Türkiye'de en popüler sosyal medya platformu 58,4 milyon kullanıcı ile Instagram'mış. Kullanıcıların platformlarda geçirdikleri süreye bakıldığında, ayda ortalama 32 saat 36 dakika ile Instagram başı çekiyor... Yani rutin bir çalışanın ayda 1 günlük, yılda ortalama 12 günlük mesaisinin kesilmesi demek...
...
Geçtiğimiz günlerde bir story paylaştım. Müziği severim, her anın bir melodisi olduğuna inandığım için o story‘e de bir fon müziği koydum. Bir arkadaşım yanımdayken kafa dağıtmak için Instagram’a girdi birkaç dakika. Hikayeleri kaydırıyor. Kulağım fena değildir. Benim paylaştığım, yaklaşık 15 saniyelik videoyu, 1 saniyede geçti.
“Az önce benim hikayemi es geçtin,” dedim. Kahkaha attı…

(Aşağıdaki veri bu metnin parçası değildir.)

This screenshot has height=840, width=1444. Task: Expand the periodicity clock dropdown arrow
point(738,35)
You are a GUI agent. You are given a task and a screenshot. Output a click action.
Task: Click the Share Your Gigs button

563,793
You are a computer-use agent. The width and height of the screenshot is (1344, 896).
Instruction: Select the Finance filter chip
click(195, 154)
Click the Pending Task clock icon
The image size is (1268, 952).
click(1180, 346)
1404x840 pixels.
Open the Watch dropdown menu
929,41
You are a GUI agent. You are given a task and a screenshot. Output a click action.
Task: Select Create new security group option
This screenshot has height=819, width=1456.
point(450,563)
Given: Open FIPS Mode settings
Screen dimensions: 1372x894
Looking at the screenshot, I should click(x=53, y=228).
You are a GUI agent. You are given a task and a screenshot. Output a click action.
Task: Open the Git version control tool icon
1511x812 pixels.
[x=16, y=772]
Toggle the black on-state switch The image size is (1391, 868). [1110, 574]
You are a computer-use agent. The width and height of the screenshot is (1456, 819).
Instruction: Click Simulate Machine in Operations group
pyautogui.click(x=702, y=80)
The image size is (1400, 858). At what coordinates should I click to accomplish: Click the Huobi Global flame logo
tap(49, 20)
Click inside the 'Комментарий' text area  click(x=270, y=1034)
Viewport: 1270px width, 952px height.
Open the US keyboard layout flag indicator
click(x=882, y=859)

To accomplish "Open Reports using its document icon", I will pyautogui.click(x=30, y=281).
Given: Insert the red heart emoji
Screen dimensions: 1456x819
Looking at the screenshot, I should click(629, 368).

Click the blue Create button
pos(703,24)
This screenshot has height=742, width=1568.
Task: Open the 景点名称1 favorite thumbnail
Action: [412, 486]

Kendi hikayemiz bile bize sabredilmeyecek kadar 'fazla' gelmeye başlamışken, başkasının hikayesinde durmak, empati kurmak, merak etmek ya da sadece birkaç saniyeliğine olsun orada olmak neden bu kadar zorlaştı?
Aslında sadece hikayeleri değil, insanları da kaydırıyoruz. İlişkileri, duyguları, doğanın sesini... Ne hissettiğimizi bile bazen uygulama hatırlatıyor: “Bugün ne hissediyorsun?”
Ve biz de içimizden geleni değil, dışarıdan beğenileceğini düşündüğümüz şeyi seçiyoruz. Çünkü gerçek duygular, filtrelenmemiş bir yüz gibi, fazla çıplak geliyor göze. Kırılganlık artık cesaret değil, zaaf olarak okunuyor.
O yüzden üzülmek yerine gülen emoji, sıkılmak yerine paylaşımlar; konuşmak yerine story atıyoruz.
Ama hayat bir algoritma değil. Kaydırdıkça değil, durup baktıkça güzelleşiyor.
Sosyal medya, elimizin altında bir pencere olabilir. Ama dışarıda, gerçekten dokunulabilir bir dünya var. Renkleri filtrelenmemiş, sesi bozulmamış, gerçek kokular taşıyan bir dünya. Belki de aradığımız iyilik, huzur, sevgi, birinin paylaştığı videoda değil, kafamızı kaldırıp gökyüzüne baktığımız anda saklıdır.
Çünkü biz, anı biriktirmeye çalışırken an’ı kaçıran aptallar silsilesiyiz.
Ve hikâyeleri kaydırırken, belki de en çok hayatıkaçırıyoruz.